## [Document extract]
★ ★ ★ ★

Like most of my other articles, this one comes from a real world scenario I had to solve. While working with a client, we ran into two front end servers and an edge server
that wouldn’t replicate. The CMS was hosted in another country with plenty of firewalls in between, which definitely complicated the issue. However, the root cause wasn’t a network issue or firewall.
We started by tackling the front end servers, two out of four front end servers in a pool were showing out of date in the topology. From the server hosting the CMS I verified I could ping each front end server by name and to my surprise I could also telnet to them on port 445.
Depending on your level of familiarity with CMS, at this point you may be wondering why port 445? The server hosting the CMS will push the data to all replicas in the topology (other than edge) using SMB. For more information on CMS, please have a look at Jens’ blog here, it goes into great detail.
Since we knew the path used to connect was valid and the server was listening for the connection, the next thing on my list was a packet capture to see what was happening. I started a packet capture using NetMon, and ran the invoke-csmanagementstorereplication
CMDlet to kick off replication.

★ ★ ★ ★

## [Information shown]
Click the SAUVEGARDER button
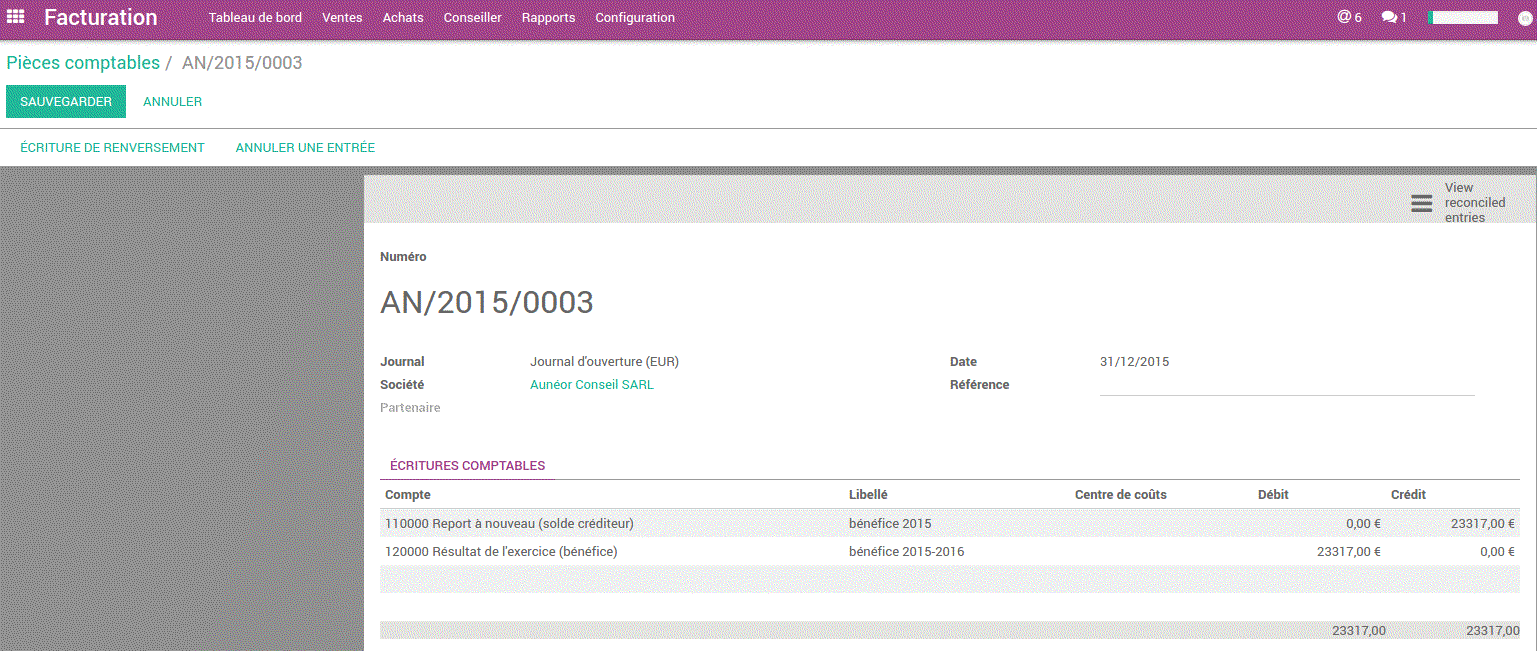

★ ★ ★ ★

## [Exercise instructions]
A – Copy the passage of the CMS replication article that begins at the words "We started by" and stops after the words "kick off replication.".
B – According to the CMS replication article, why was a packet capture the next step in troubleshooting the front end servers? Answer in one to three sentences.
Rely only on the CMS replication article, not on the material.

## [Answers by task]
A –
We started by tackling the front end servers, two out of four front end servers in a pool were showing out of date in the topology. From the server hosting the CMS I verified I could ping each front end server by name and to my surprise I could also telnet to them on port 445.
Depending on your level of familiarity with CMS, at this point you may be wondering why port 445? The server hosting the CMS will push the data to all replicas in the topology (other than edge) using SMB. For more information on CMS, please have a look at Jens’ blog here, it goes into great detail.
Since we knew the path used to connect was valid and the server was listening for the connection, the next thing on my list was a packet capture to see what was happening. I started a packet capture using NetMon, and ran the invoke-csmanagementstorereplication
CMDlet to kick off replication.

B – A packet capture came next because they already knew that the path used to connect was valid and that the server was listening for the connection. The capture would show what was happening during replication.